## YOUR GOAL
Reproduce precisely the lines of the listing below, starting with the line that contains "1600x694 pixels." and stopping after the line that contains "Task: Click the Django"; include nothing else.

## ENTRIES SHOWN
+ + +

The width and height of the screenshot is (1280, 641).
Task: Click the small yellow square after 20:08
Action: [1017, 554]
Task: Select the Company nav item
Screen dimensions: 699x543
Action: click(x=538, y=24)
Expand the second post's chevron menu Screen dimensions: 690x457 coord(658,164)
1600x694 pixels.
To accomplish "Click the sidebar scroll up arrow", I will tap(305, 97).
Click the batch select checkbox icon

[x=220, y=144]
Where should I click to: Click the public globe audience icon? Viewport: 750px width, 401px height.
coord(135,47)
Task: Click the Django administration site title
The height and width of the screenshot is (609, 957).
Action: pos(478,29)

+ + +

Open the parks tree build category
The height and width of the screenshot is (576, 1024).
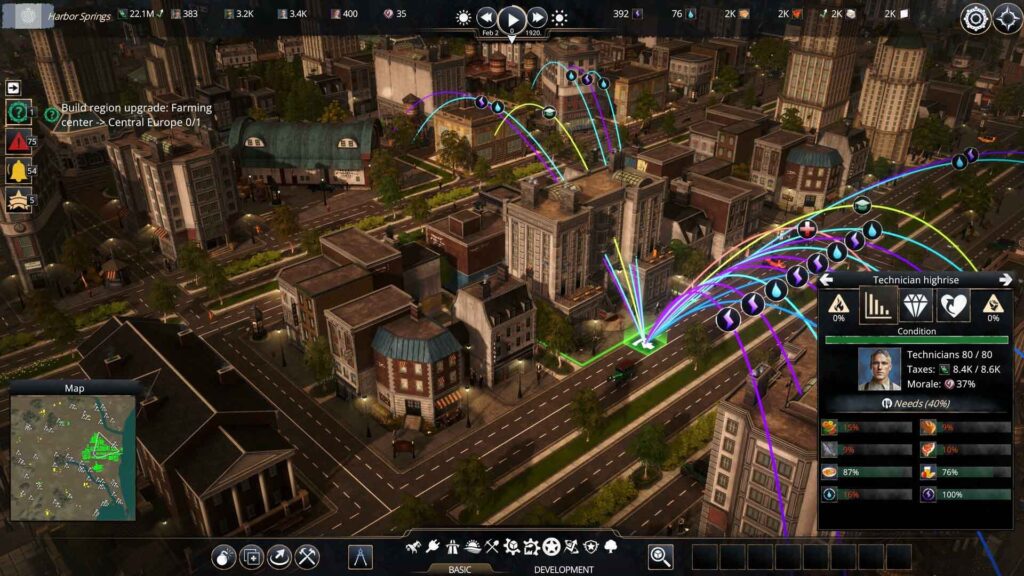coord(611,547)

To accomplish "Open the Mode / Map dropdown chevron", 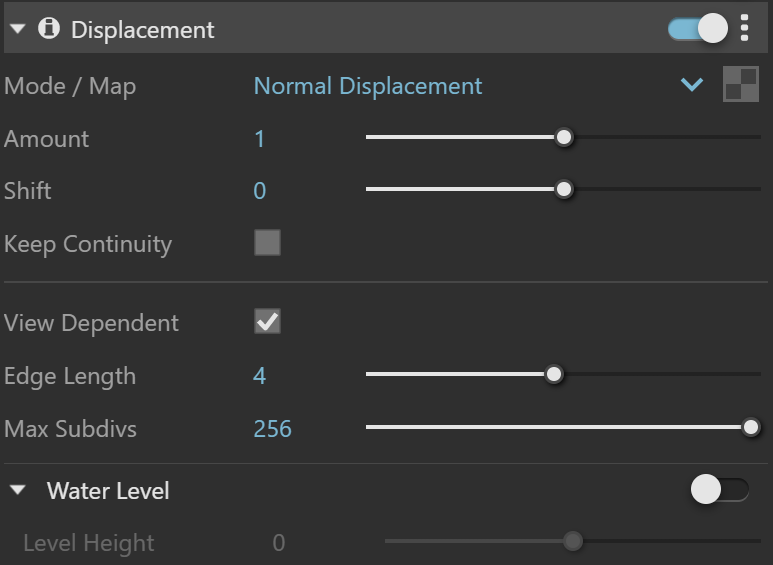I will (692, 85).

+ + +

## RESPONSE TO THE EXERCISE
1600x694 pixels.
To accomplish "Click the sidebar scroll up arrow", I will tap(305, 97).
Click the batch select checkbox icon

[x=220, y=144]
Where should I click to: Click the public globe audience icon? Viewport: 750px width, 401px height.
coord(135,47)
Task: Click the Django administration site title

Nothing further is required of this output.